Work to complete. Starting at the first line of the entries below, please return exactly each line up to and including the one with "Task: Click the graduation cap Training icon"; pictures stay out.

====== Information given

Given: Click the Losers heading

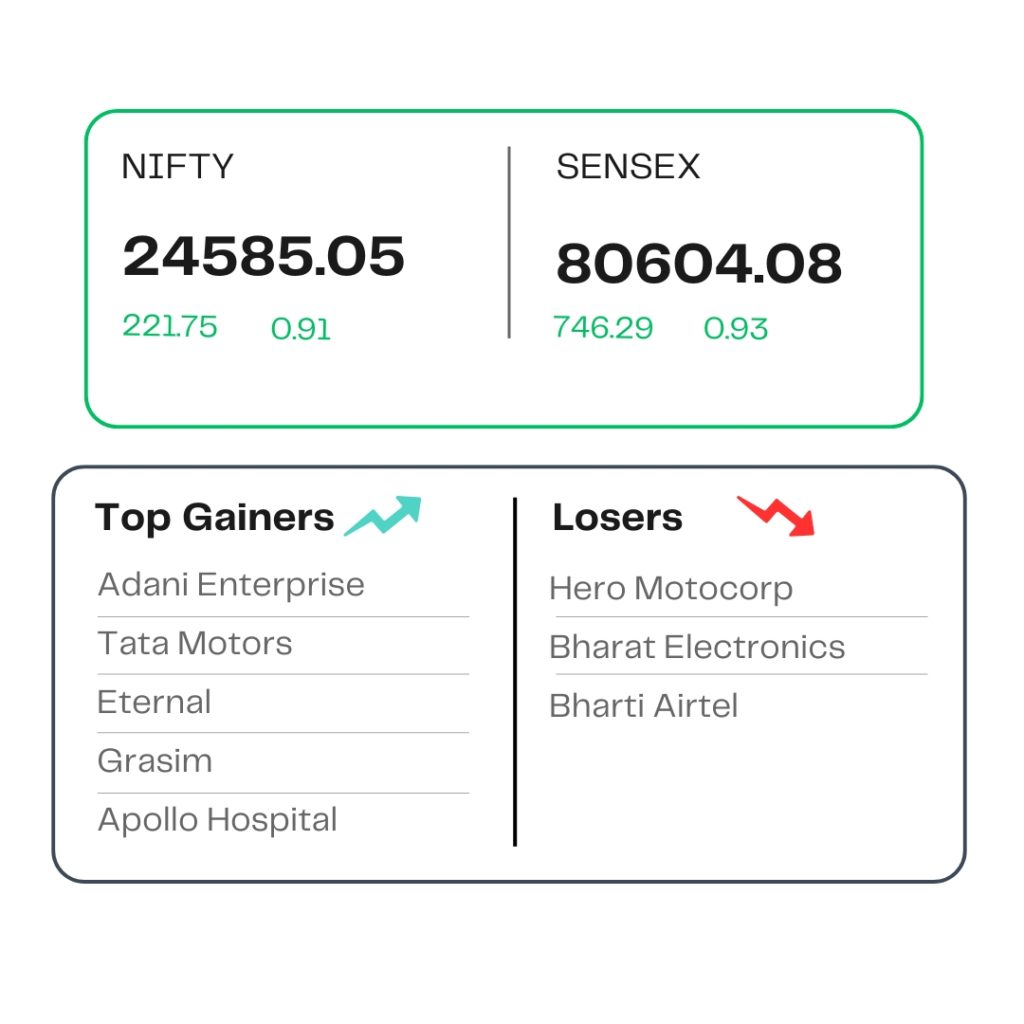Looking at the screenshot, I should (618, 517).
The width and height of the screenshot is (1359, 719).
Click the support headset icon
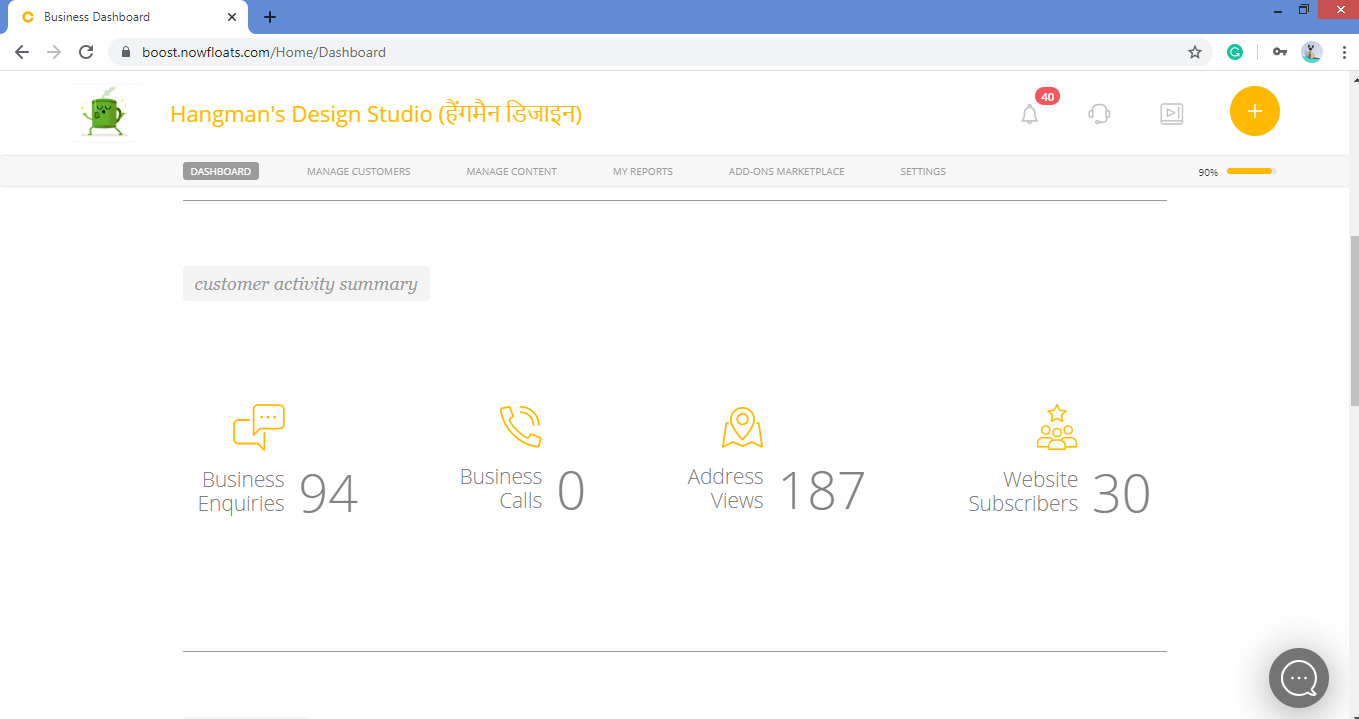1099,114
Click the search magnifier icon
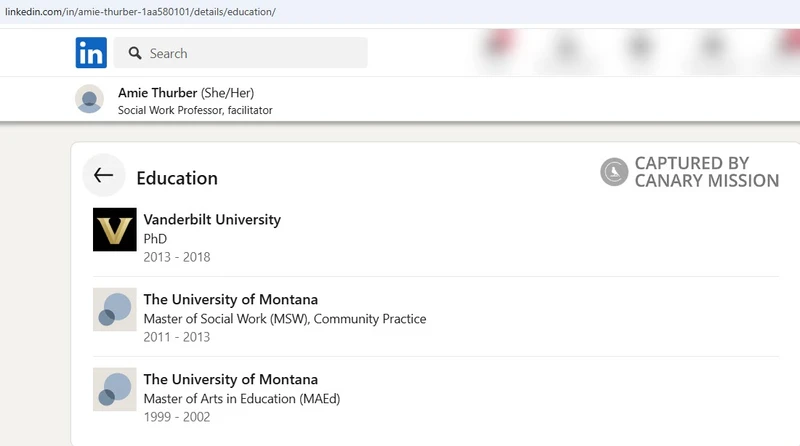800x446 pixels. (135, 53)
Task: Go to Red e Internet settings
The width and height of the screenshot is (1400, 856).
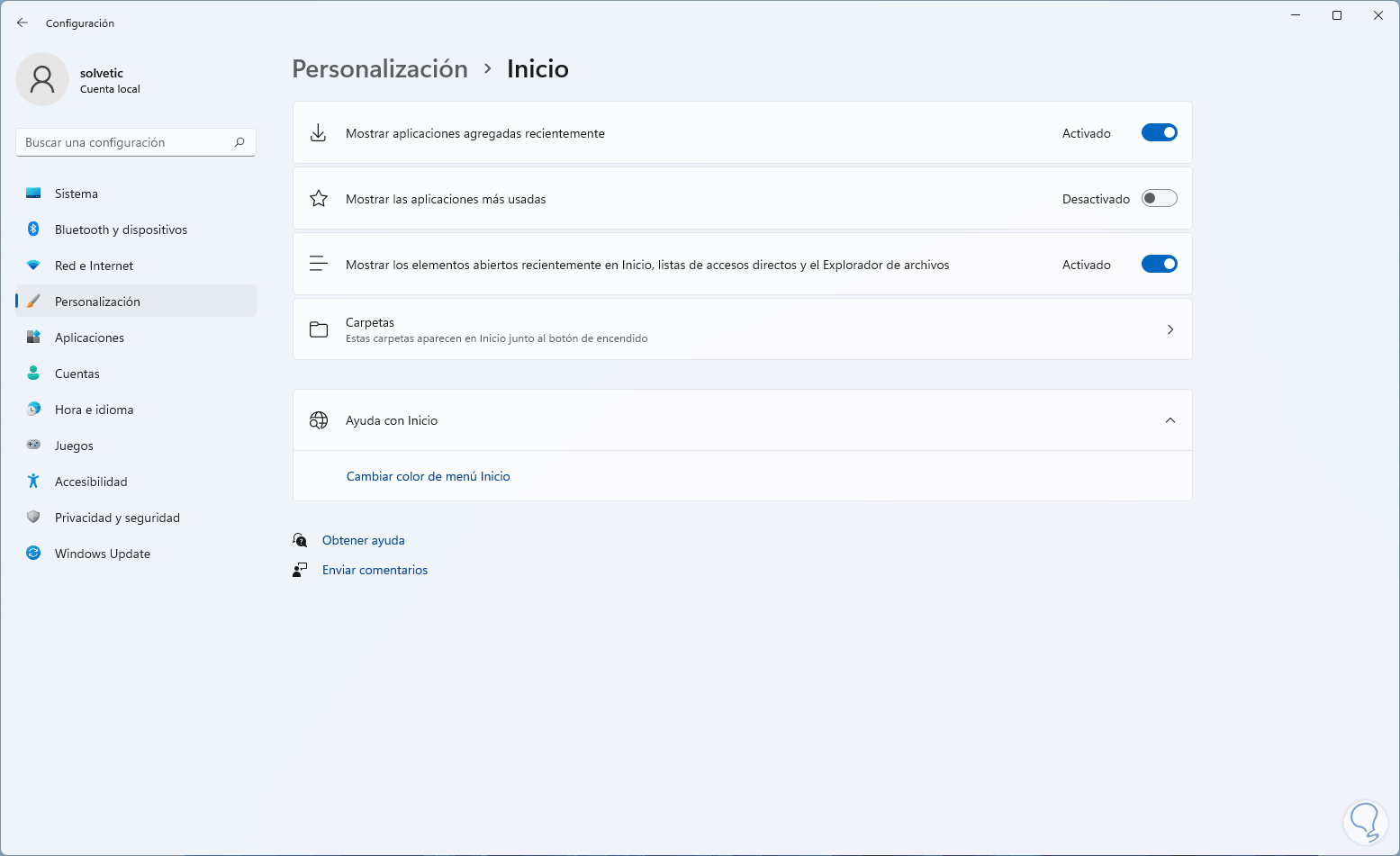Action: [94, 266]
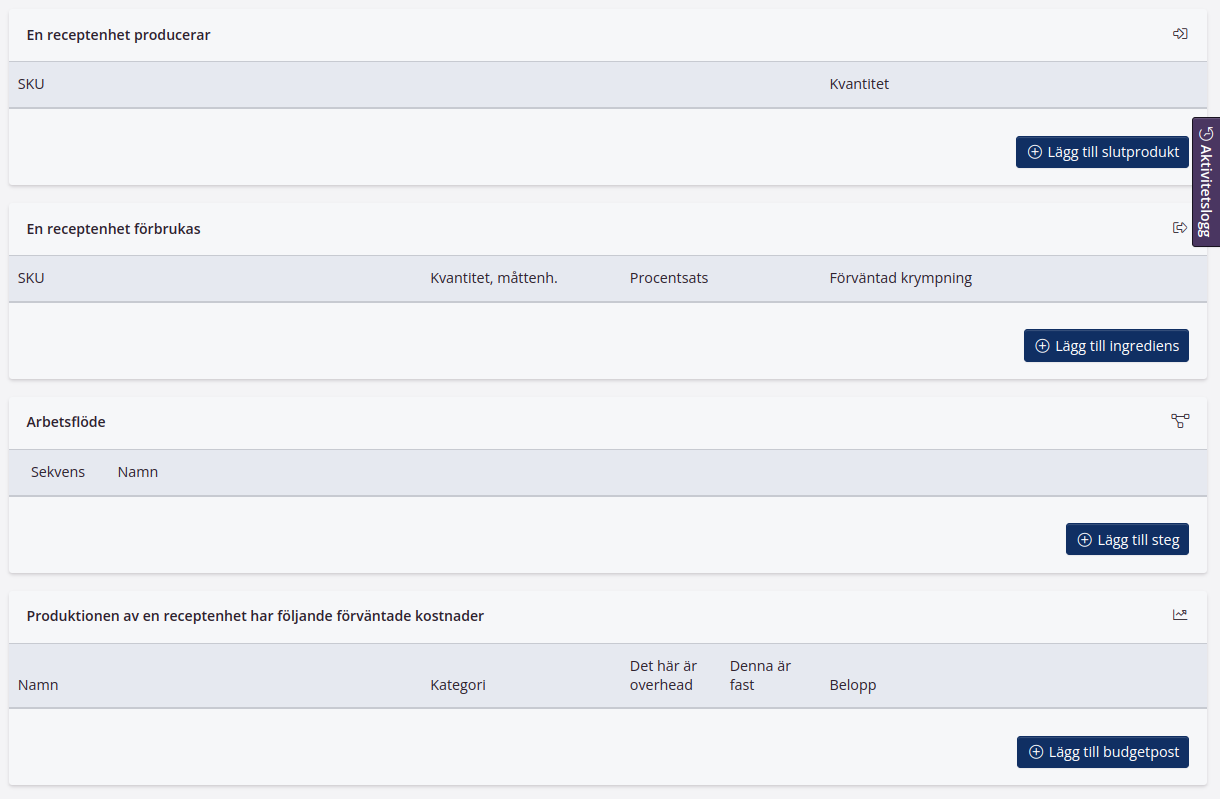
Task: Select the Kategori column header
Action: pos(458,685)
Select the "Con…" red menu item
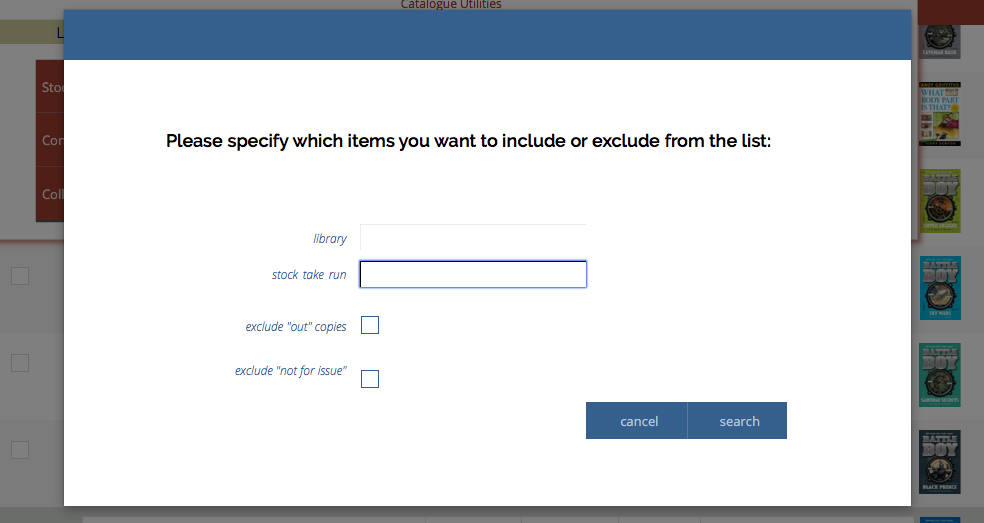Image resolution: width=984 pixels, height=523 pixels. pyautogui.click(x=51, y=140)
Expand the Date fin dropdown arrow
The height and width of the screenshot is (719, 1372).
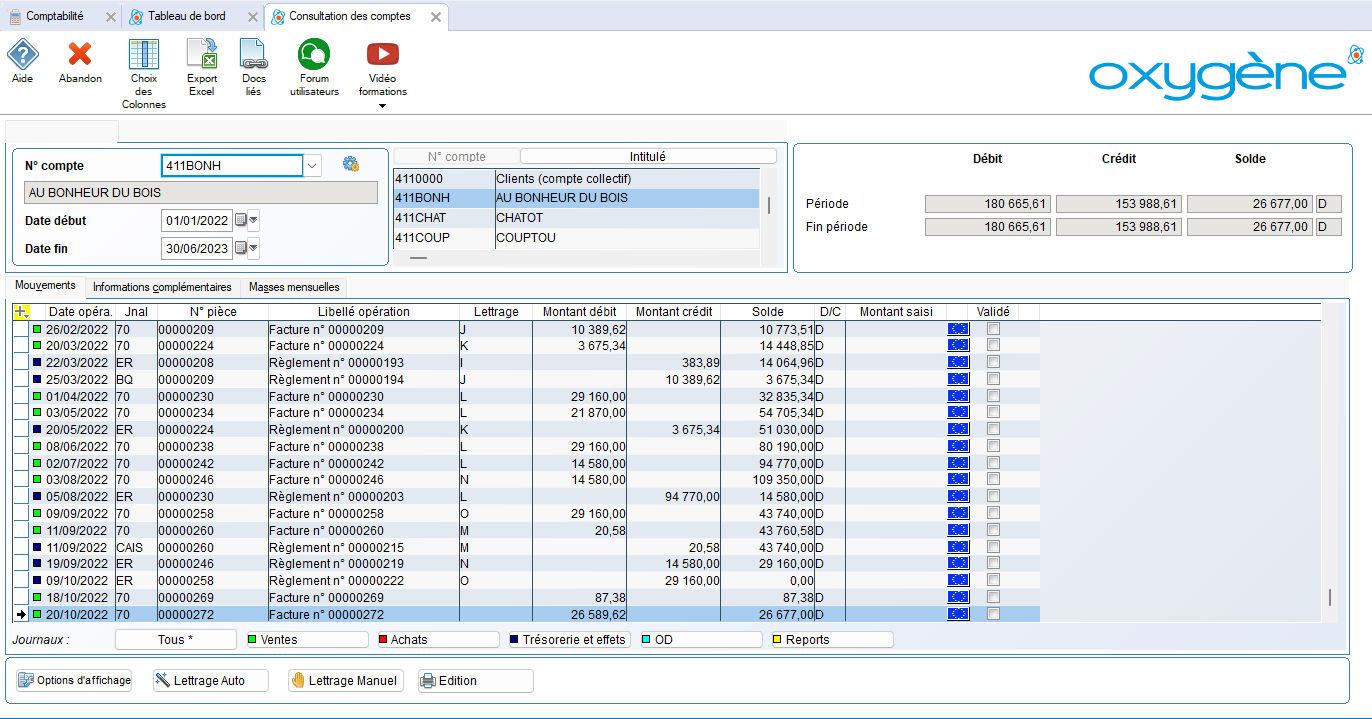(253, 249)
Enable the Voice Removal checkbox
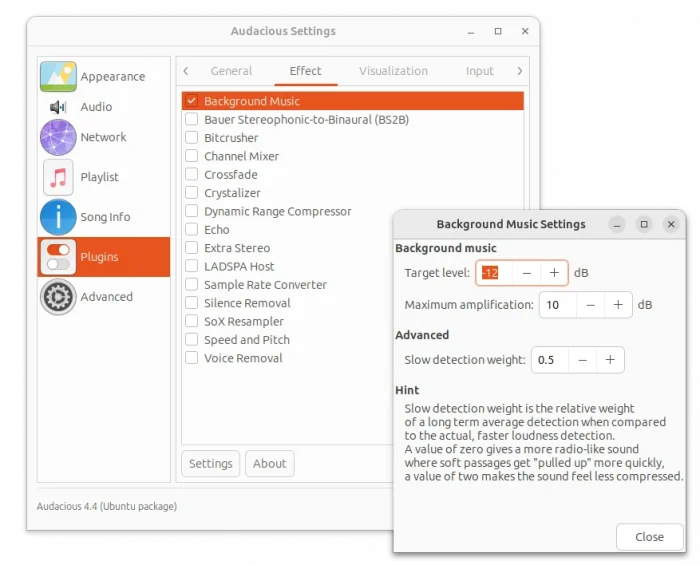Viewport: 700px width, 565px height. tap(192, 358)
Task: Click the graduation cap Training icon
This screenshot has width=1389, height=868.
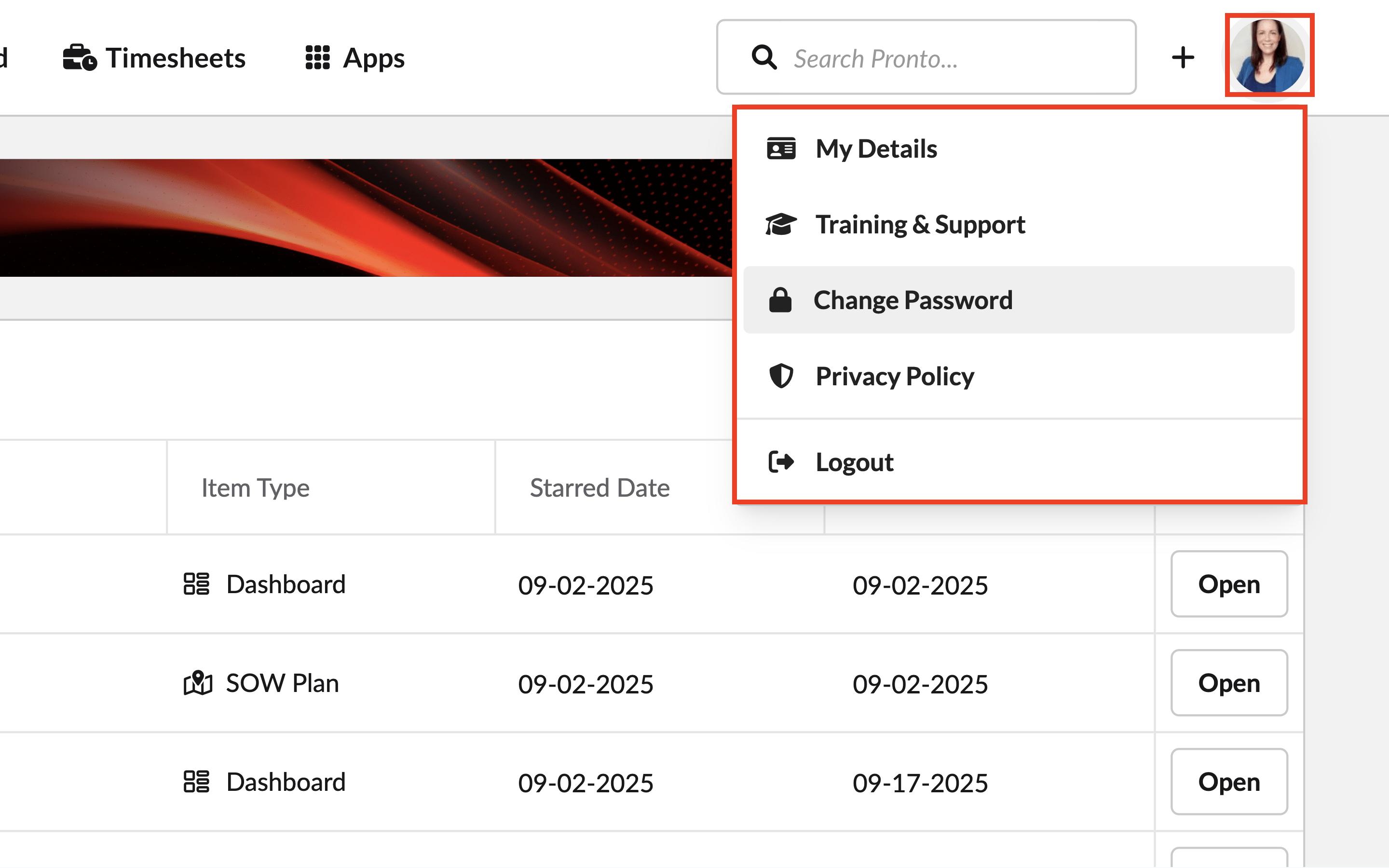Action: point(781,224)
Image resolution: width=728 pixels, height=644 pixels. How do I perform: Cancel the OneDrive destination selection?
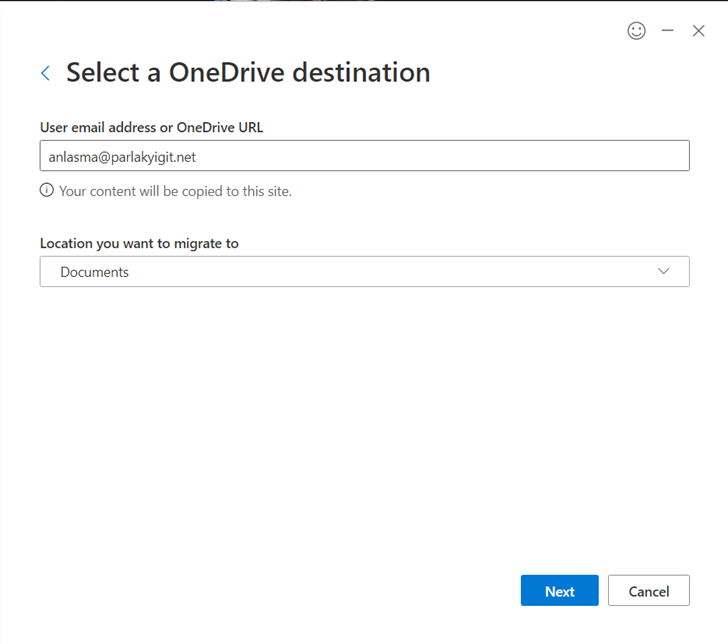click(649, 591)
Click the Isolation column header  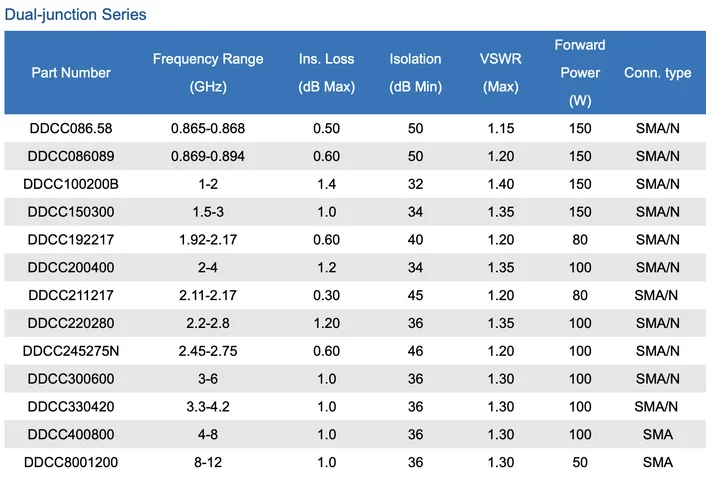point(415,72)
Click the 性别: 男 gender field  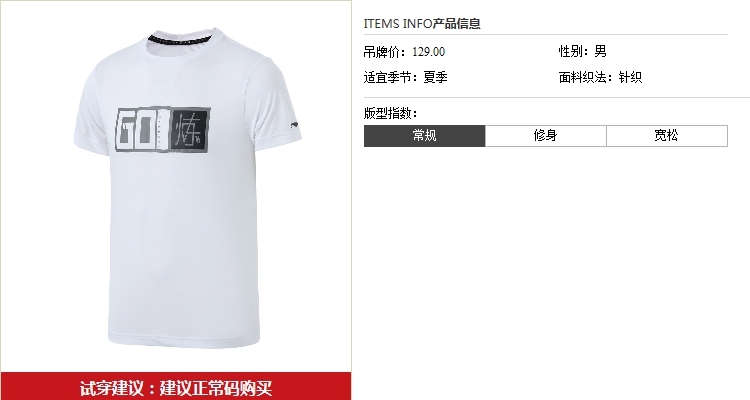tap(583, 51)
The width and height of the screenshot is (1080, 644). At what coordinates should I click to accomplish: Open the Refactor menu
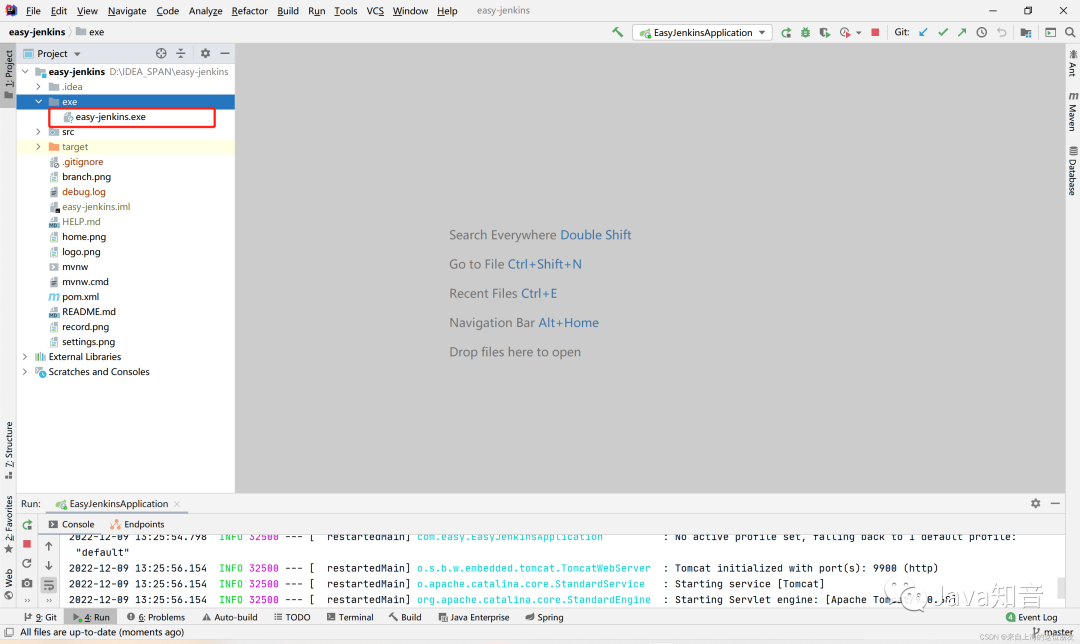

============

Reply.
Given: Click the Losers heading

Looking at the screenshot, I should (618, 517).
The width and height of the screenshot is (1359, 719).
Click the support headset icon
1099,114
Click the search magnifier icon
800x446 pixels. (135, 53)
Task: Go to Red e Internet settings
The width and height of the screenshot is (1400, 856).
Action: [94, 266]
Task: Select the Kategori column header
Action: pos(458,685)
Select the "Con…" red menu item
Image resolution: width=984 pixels, height=523 pixels. pyautogui.click(x=51, y=140)
Expand the Date fin dropdown arrow
The height and width of the screenshot is (719, 1372).
(253, 249)
Enable the Voice Removal checkbox
Viewport: 700px width, 565px height. tap(192, 358)
Task: Click the graduation cap Training icon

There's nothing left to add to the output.